Celebrating Life begins with three questions of each retreat. What needs to be healed? What needs to be forgiven? What needs to be celebrated? Those of you who have ever experienced Fr. Carl’s retreats know that he asks three questions, and then he offers these gifts.
Most of us spend a lot of time dealing with our healing and forgiving. We don’t spend time on what needs to be celebrated—especially celebrating how God has worked in our lives or how Fr. Keating’s presence has impacted our life journey. Because of that, there is an imbalance in our lives. Where is the JOY? Where are the HOPE and TRUST?
Our time together focused on one or two important events in our lives through the lenses of our daily routine, the human condition, spiritual practices, the surprise graces (God winks), and the magnification (manifestation) of it for others.
Serendipitously, Fr. Carl Arico joined us on the first anniversary of our Memorial Mass for Fr. Thomas Keating. How awesome it was to celebrate the life of Fr. Thomas Keating and his “Surrender to Love.” Let us take some time to celebrate our own life in a spirit of gratitude for all the Lord has done for us.
Fr. Arico is honored to have known Fr. Keating since 1969 and believes whole-heartedly in the purpose of Contemplative Outreach. As a testament to his faith in the power of contemplative prayer, Fr. Arico has practiced Centering Prayer since 1975 and taught the prayer since 1978. He also was present for the first intensive Centering Prayer retreat that Father Keating offered at the Lama Foundation in San Cristobal, New Mexico in 1983, which many founding members of Contemplative Outreach attended. Fr. Arico has seen Contemplative Outreach develop from a wish to the organization it is today. “The growth that has taken place in Contemplative Outreach,” he observes, “is a miracle of God’s grace and the power of prayer.”
Fr. Arico is known for his humor and his ability to bridge the linguistic gap between the clergy and laity. He credits this ability to the positions he held following his ordination as a diocesan priest for the Archdiocese of Newark, NJ, in 1960. In 1987, he accepted the full-time responsibility of becoming a staff member of Contemplative Outreach, Ltd. at the request of Fr. Thomas Keating.

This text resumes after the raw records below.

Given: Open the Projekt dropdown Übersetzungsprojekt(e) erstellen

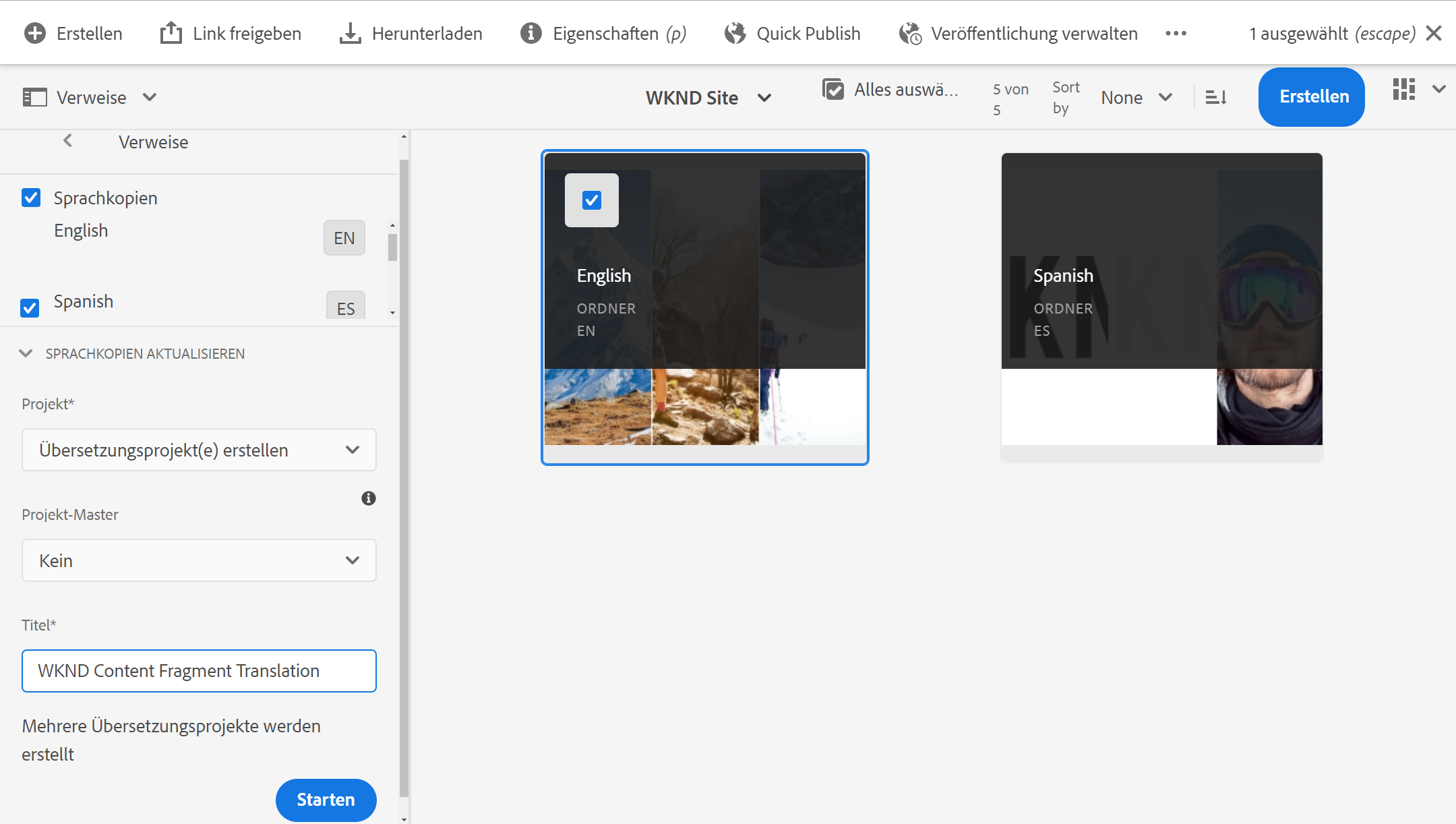Looking at the screenshot, I should [199, 450].
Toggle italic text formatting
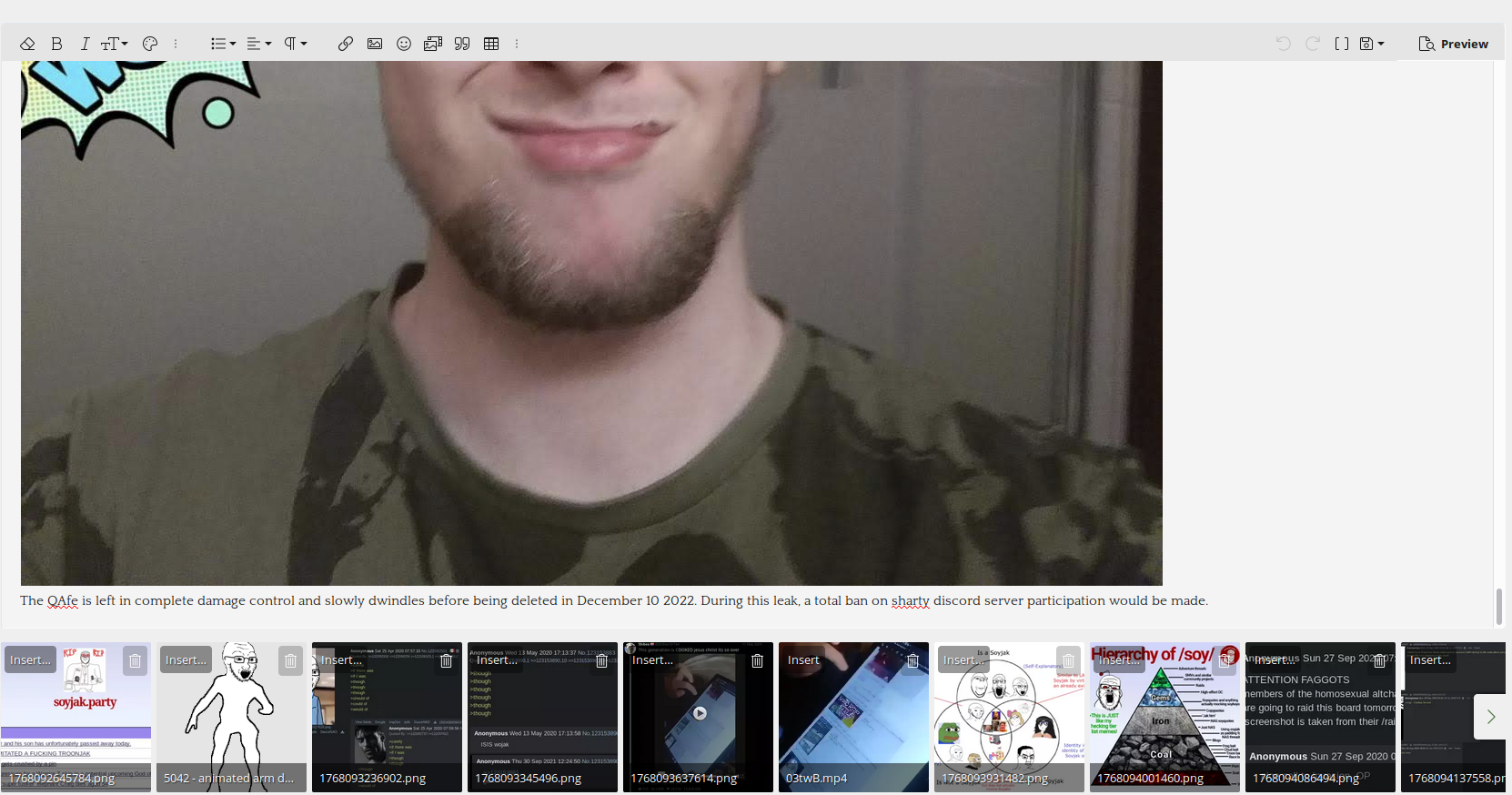This screenshot has width=1512, height=795. (x=85, y=44)
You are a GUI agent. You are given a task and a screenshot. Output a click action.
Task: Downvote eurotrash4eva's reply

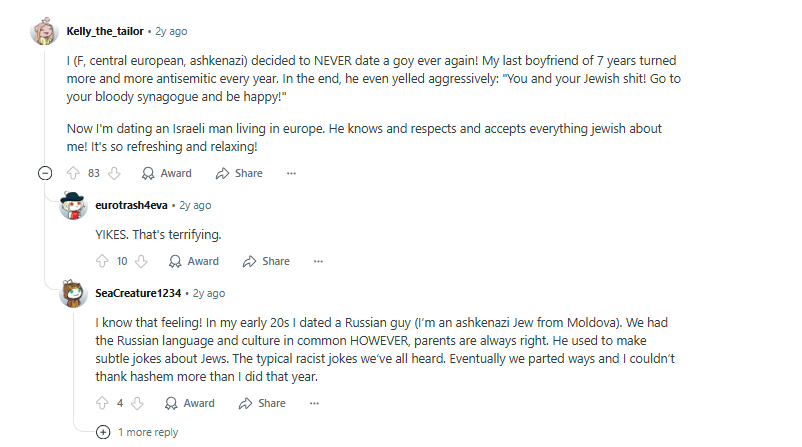click(x=141, y=261)
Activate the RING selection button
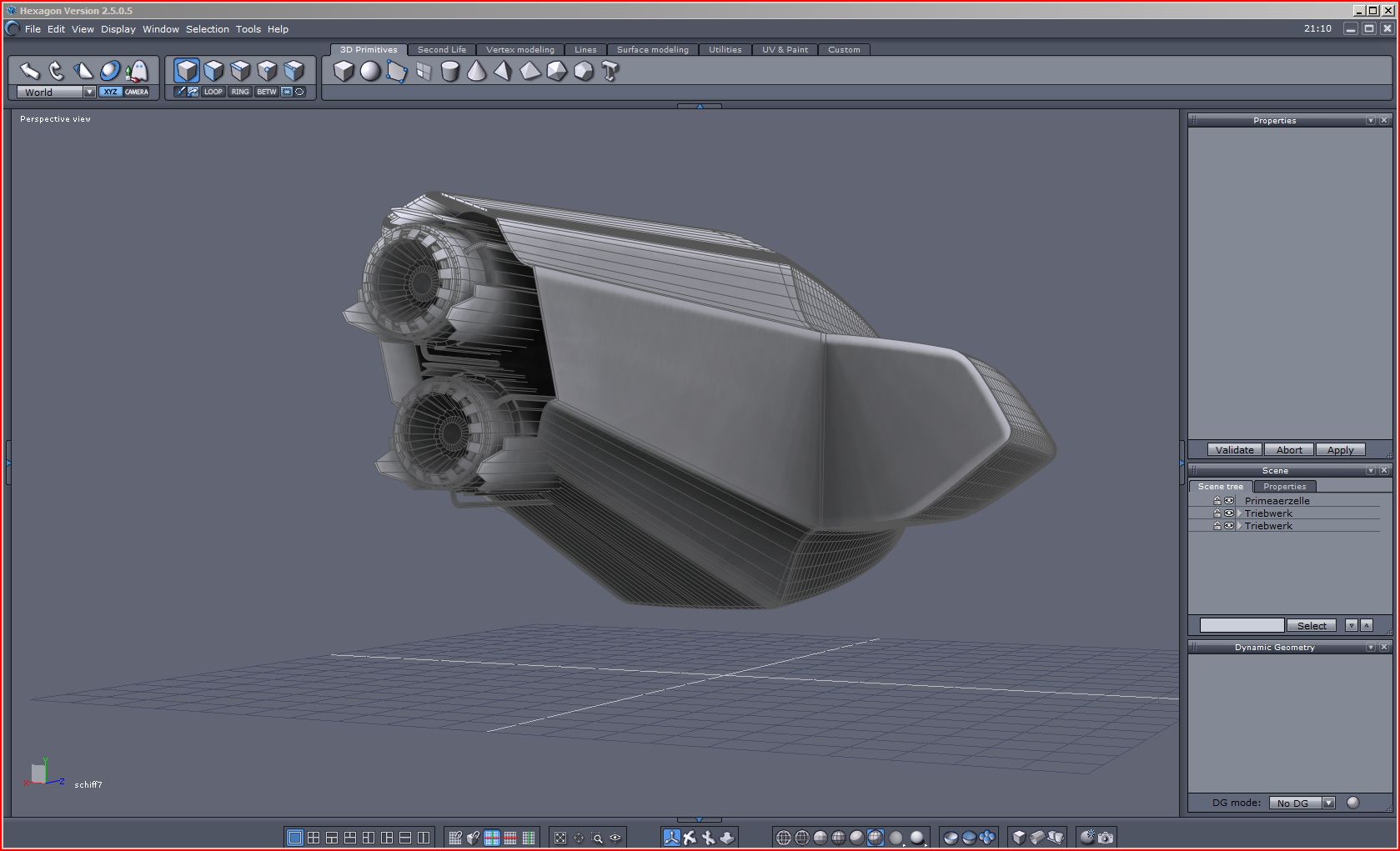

Fr. Carl is a co-author of the book Living Our Priesthood Today (1987) with Fr. Basil Pennington, and the author of Taste of Silence, a guide to the fundamentals of Centering Prayer.
One of the founding members of Contemplative Outreach Ltd., Fr. Carl Arico in this special Spring mini-retreat talks about The Power of Silence, and it’s ability to bring our lives closer to the Ultimate Reality.